> EXERCISE REQUIREMENTS
Every line in the listing below that holds the word "title" should be returned.

────────

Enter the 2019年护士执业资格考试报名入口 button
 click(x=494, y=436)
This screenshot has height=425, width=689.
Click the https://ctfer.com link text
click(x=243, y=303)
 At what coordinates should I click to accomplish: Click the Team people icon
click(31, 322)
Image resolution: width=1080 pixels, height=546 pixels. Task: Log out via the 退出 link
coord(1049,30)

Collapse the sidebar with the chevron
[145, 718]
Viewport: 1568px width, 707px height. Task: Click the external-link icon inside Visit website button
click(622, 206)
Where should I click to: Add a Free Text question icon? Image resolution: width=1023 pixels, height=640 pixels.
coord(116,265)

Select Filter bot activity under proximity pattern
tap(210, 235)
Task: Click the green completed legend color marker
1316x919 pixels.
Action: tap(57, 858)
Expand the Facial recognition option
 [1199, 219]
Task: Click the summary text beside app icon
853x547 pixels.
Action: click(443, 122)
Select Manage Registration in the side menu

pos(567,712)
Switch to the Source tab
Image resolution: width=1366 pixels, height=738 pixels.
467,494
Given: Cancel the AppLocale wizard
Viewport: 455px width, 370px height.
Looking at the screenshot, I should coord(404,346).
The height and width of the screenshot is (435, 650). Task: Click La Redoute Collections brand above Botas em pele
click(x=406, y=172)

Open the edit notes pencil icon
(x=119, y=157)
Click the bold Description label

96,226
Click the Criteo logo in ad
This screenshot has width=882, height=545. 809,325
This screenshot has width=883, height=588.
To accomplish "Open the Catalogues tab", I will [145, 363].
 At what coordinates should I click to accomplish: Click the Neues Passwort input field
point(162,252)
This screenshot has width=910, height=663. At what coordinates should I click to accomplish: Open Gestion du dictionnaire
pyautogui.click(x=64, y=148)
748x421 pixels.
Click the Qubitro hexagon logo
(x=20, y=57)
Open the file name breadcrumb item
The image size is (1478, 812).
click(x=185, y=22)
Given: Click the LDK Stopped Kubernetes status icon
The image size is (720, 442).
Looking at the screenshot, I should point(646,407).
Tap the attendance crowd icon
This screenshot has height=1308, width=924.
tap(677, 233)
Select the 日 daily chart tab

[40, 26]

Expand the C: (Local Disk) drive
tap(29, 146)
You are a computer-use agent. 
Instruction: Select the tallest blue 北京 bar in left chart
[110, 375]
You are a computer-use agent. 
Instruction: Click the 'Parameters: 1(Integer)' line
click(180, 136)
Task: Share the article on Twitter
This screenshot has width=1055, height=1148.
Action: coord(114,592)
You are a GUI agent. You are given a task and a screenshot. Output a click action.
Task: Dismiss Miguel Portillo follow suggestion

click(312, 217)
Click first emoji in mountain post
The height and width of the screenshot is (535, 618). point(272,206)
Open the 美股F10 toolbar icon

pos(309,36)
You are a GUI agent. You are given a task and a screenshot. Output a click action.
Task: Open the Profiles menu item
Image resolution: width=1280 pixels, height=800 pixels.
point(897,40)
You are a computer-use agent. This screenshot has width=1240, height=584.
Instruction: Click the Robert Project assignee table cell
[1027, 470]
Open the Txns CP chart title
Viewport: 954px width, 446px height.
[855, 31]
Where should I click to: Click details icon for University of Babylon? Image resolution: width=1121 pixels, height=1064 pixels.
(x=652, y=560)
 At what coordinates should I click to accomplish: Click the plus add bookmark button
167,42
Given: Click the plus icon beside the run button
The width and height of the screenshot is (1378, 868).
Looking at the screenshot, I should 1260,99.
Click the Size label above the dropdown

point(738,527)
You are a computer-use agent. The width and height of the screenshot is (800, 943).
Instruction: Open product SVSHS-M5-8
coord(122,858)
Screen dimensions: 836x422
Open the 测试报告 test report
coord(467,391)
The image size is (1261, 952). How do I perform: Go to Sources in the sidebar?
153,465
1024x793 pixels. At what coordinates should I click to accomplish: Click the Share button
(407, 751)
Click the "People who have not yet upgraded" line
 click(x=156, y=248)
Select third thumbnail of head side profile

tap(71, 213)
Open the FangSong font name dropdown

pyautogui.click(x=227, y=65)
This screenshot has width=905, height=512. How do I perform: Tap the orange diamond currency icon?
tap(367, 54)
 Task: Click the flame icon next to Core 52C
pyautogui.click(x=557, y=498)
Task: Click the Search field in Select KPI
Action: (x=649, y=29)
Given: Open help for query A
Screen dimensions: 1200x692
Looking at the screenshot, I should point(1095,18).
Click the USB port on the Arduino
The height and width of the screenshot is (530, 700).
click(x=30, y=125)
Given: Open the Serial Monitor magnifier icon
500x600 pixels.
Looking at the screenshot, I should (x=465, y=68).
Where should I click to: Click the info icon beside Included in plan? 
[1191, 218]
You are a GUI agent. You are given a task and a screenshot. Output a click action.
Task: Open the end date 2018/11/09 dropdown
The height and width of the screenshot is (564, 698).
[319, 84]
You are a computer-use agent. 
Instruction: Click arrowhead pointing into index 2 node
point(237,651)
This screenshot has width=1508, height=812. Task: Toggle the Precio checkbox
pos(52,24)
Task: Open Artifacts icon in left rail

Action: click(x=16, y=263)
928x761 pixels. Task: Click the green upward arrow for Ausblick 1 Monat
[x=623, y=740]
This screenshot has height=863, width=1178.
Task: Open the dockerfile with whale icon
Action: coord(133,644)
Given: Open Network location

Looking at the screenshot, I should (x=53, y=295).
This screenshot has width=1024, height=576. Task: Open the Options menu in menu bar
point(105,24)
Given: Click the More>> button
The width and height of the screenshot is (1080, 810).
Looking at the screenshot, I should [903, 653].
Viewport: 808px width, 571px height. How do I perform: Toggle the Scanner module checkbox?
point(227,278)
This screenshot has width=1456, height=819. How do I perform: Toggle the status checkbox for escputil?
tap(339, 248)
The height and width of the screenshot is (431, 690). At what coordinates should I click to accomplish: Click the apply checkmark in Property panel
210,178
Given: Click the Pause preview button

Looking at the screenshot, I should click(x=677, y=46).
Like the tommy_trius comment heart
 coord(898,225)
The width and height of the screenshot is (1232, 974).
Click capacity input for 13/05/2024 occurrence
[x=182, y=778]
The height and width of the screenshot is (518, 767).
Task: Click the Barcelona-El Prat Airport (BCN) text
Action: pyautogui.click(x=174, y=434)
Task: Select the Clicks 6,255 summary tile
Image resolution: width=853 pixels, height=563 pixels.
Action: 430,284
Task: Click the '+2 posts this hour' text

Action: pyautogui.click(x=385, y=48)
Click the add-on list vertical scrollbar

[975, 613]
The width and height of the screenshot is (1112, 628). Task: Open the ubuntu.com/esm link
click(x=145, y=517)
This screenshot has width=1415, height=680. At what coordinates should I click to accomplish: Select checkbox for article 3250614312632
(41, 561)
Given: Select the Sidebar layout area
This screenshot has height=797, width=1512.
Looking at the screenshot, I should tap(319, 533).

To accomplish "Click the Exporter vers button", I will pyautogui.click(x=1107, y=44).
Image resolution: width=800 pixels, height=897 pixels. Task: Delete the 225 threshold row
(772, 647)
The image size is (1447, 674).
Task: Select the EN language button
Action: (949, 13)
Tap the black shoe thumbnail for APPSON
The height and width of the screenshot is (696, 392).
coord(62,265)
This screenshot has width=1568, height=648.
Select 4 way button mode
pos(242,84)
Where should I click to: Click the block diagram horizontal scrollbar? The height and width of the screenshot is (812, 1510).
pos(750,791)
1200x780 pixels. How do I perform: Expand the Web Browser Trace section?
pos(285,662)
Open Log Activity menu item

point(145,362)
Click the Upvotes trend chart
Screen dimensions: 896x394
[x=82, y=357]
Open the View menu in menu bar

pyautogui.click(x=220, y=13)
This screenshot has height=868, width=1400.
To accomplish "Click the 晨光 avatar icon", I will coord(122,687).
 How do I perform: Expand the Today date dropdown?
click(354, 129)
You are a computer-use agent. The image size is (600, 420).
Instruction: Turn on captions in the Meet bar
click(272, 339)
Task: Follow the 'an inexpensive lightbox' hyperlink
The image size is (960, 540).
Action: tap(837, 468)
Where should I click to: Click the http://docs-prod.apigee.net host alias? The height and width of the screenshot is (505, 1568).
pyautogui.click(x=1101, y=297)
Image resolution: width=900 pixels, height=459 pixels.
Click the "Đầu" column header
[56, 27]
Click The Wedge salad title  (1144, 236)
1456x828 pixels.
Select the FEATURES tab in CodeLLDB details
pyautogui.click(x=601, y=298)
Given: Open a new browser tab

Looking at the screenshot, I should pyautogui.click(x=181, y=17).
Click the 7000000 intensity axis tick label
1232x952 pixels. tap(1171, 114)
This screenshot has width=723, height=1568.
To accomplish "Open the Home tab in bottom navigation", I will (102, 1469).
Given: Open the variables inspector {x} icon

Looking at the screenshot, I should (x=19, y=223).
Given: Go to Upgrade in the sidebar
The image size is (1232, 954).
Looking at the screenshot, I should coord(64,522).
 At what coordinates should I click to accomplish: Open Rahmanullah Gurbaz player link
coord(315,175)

────────

> ANSWER TO THE PROBLEM
Open the Txns CP chart title
Click The Wedge salad title  (1144, 236)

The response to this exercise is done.